There’s only one problem. My kids make these marker-covered crafts and most times they end up…in the trash. Yep. The landfill. So in essence we’re flushing money down the toilet. It’s just in the form of wooden sticks decorated with colorful pom-poms.
That bothered me. Because I don’t like to waste money — not that having fun is always a waste of money. But everything we have is God’s and I want to honor Him, even with our glue and tissue paper. So we’ve decided to be more purposeful in our craft projects. My daughter even changed the name of the room to the Kindness Project room.
I figure, if we’re going to make stuff — and they love to make stuff — then we might as well do it on purpose. We might as well show love to others in the process.
Here are a few purposeful craft ideas that I’ve modified/discovered/hijacked:
- Make flowers out of foam paper with Rice Crispy treats in the center. (Pictured above.) Write a verse on the front. Glue a wooden stick on the back of each. And then go “plant them” in someone’s yard. (Modified from an image I saw here.)

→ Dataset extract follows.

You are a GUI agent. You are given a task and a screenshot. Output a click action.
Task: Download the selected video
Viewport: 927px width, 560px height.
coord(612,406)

- Make cards for the sick or elderly that go to your church, especially those who can no longer come to service due to physical limitations. Deliver them to their home (or nursing home or hospital) with your kids. (Mine have loved doing these this summer!)
- Make a Terra Cotta pot apple container filled with chocolate for your child’s teacher. I would probably write something like “Praying for you today!” on the front…and then remember (imperfectly) to pray for them. (Plus who doesn’t want a place to hide a secret stash of chocolate.)
- Decorate a jar and fill it with thirty slips of paper that each have a word of encouragement, verse, or prayer written on them. Older children can type these out on the computer. Younger children can help cut and fold the strips of paper. Give to a grandparent or family friend, especially one going through a difficult time.
- Paint and decorate a box (i.e. shoe box or wooden craft box), and put three envelopes or jars inside with the words “save,” “give,” and “spend” written on the outside of each. When the kids get allowance, they can learn to give some, spend some, and save some.